Document section
• • • •

We evaluated the performance of BloombergGPT on two broad categories of tasks: finance-specific and general purpose. The finance-specific tasks help us test our hypothesis that training on high-quality finance-specific data will yield better results on financial tasks. The general purpose tasks investigate whether the performance of our model is directly comparable to previously published results. For financial tasks, we assembled publicly available financial datasets that include a range of NLP tasks. Then, to directly test BloombergGPT's ability on Bloomberg tasks of interest, we also included tasks drawn from Bloomberg-internal high-quality evaluation sets for sentiment analysis and named entity recognition. For general-purpose tasks, we draw from multiple existing benchmarks and group results into the following categories: BIG-bench Hard, Knowledge Assessments, Reading Comprehension, and Linguistic Tasks. The number of tasks per type and the definitions of the groups are presented in Table 5.

Suite Tasks What does it measure?
Public Financial Tasks 5 Public datasets in the financial domain
Bloomberg Financial Tasks 12 NER and sentiment analysis tasks
Big-bench Hard (Suzgun et al., 2022) 23 Reasoning and general NLP tasks
Knowledge Assessments 5 Testing closed-book information recall
Reading Comprehension 5 Testing open-book tasks
Linguistic Tasks 9 Not directly user-facing NLP tasks
Table 5: Evaluation Benchmarks. We evaluate BloombergGPT on a high-coverage set of standard benchmarks that assess downstream performance, taken from HELM, SuperGLUE, MMLU, and the GPT-3 suite. Since these have significant overlap and/or include each other, we restructure them into the categories presented here. We only evaluate on one setup per dataset. We further assess BloombergGPT on a suite of internal and public financial tasks.
Name # Tokens (B) # Params. (B) Compute
BloombergGPT 569 50.6 1.00
GPT-NeoX 472 20 0.33
OPT 300 66 0.69
BLOOM 366 176 2.24
GPT-3 300 175 1.82
Table 6: Evaluation model cohort. OPT and BLOOM each have multiple sizes available and we report those we evaluated. We note that compute numbers are only partially comparable between models: For example, BLOOM's training data is only 1/3 English, and OPT repeated some of its training data. We report GPT-3 results whenever available but did not run it ourselves due to lack of availability.

• • • •

Dataset entries

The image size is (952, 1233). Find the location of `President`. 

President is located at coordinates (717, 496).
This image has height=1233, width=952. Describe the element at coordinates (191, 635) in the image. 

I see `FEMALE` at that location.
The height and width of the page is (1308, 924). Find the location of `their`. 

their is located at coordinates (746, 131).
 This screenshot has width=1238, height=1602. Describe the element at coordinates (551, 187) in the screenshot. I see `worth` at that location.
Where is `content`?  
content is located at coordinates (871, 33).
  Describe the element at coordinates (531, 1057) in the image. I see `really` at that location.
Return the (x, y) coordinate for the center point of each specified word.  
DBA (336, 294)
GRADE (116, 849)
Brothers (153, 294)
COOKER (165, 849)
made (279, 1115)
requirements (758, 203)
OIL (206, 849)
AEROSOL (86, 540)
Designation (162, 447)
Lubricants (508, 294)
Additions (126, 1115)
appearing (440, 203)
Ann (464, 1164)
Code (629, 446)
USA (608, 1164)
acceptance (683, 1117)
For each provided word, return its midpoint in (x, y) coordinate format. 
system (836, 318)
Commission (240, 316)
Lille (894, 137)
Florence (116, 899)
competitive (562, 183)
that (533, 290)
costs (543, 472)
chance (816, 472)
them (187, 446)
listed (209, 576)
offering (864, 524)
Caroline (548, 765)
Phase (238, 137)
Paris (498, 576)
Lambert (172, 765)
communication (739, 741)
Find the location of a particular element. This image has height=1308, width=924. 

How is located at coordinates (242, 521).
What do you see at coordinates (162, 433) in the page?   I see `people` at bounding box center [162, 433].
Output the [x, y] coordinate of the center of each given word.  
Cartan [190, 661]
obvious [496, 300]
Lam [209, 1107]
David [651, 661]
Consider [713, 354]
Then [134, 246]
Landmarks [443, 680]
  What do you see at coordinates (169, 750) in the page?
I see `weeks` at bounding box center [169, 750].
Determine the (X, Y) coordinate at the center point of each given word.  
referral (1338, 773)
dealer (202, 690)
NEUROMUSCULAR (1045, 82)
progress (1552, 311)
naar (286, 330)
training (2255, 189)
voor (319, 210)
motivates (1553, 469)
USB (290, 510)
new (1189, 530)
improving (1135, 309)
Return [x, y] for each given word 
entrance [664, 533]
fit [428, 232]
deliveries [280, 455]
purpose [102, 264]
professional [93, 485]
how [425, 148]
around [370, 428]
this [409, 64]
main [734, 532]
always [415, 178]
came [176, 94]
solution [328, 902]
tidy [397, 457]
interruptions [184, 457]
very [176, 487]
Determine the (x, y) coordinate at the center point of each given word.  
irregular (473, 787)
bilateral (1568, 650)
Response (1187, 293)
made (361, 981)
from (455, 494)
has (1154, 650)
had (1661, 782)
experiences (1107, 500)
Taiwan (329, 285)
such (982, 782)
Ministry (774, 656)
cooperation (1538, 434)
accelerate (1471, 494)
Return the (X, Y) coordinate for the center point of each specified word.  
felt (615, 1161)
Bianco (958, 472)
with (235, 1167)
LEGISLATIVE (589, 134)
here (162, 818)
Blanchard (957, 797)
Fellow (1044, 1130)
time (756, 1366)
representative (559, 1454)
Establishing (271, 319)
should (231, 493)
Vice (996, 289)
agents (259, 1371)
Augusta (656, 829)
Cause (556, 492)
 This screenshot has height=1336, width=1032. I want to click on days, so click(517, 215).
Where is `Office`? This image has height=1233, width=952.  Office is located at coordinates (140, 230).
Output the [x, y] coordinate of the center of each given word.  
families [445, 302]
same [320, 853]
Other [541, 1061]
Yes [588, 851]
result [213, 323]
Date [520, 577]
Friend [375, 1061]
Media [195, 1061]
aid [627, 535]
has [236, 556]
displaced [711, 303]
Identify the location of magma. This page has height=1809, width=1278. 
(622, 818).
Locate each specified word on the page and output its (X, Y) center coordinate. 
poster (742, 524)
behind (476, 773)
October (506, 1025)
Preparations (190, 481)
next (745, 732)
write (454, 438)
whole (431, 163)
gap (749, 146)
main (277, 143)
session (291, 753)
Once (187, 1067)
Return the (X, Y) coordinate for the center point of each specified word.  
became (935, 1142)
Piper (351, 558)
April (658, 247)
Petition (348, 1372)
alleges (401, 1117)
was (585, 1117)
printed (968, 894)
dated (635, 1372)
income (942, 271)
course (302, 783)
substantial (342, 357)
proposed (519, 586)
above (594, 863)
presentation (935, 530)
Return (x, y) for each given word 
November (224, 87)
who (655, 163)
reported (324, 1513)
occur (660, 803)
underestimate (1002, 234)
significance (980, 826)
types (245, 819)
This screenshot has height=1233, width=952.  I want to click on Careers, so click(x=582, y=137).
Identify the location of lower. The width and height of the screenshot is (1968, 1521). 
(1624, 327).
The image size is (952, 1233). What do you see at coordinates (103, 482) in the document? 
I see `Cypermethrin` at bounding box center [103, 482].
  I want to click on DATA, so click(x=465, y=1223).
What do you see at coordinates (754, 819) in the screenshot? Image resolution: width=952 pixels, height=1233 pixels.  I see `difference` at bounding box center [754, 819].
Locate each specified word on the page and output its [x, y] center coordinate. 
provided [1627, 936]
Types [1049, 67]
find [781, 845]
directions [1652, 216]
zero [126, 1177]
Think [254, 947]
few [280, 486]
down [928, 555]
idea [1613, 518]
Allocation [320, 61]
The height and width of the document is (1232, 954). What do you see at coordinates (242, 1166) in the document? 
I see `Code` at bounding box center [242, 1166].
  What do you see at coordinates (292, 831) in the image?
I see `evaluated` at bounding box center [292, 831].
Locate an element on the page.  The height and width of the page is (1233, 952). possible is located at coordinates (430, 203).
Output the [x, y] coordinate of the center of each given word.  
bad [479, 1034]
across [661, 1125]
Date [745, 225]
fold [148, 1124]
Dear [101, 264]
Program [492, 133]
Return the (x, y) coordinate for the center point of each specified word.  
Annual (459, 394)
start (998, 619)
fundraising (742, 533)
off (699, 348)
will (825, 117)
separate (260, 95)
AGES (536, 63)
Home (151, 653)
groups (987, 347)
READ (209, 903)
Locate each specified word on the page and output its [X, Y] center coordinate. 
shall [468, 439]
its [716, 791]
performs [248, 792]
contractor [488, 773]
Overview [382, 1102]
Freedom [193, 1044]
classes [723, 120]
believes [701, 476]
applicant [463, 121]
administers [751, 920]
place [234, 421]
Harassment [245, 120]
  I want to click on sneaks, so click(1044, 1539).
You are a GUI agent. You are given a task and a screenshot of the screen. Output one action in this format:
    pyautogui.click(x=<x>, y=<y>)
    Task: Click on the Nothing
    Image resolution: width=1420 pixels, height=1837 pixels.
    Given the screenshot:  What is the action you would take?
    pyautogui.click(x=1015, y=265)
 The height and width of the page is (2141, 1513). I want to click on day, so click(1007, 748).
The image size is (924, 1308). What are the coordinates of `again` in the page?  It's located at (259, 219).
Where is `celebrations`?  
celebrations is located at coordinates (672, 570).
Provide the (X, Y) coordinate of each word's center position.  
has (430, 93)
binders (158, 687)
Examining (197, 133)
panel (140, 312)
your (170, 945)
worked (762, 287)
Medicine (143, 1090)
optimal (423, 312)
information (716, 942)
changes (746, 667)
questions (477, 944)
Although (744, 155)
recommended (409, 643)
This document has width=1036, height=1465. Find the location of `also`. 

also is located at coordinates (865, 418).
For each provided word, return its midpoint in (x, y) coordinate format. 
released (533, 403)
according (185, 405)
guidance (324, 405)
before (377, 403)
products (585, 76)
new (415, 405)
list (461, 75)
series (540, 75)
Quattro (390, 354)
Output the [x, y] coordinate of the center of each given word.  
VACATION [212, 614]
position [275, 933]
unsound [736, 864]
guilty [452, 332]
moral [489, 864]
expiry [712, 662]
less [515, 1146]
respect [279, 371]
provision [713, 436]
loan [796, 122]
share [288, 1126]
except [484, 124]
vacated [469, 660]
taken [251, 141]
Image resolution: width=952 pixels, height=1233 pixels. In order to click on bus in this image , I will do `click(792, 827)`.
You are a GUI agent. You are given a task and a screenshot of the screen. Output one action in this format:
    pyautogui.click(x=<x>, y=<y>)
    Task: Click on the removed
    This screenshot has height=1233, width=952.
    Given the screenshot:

• • • •

Work instruction
Repeat the stretch of the BloombergGPT evaluation passage from "Public Financial Tasks 5" through "public financial tasks.", word for word.

Solution to this task
Public Financial Tasks 5 Public datasets in the financial domain
Bloomberg Financial Tasks 12 NER and sentiment analysis tasks
Big-bench Hard (Suzgun et al., 2022) 23 Reasoning and general NLP tasks
Knowledge Assessments 5 Testing closed-book information recall
Reading Comprehension 5 Testing open-book tasks
Linguistic Tasks 9 Not directly user-facing NLP tasks
Table 5: Evaluation Benchmarks. We evaluate BloombergGPT on a high-coverage set of standard benchmarks that assess downstream performance, taken from HELM, SuperGLUE, MMLU, and the GPT-3 suite. Since these have significant overlap and/or include each other, we restructure them into the categories presented here. We only evaluate on one setup per dataset. We further assess BloombergGPT on a suite of internal and public financial tasks.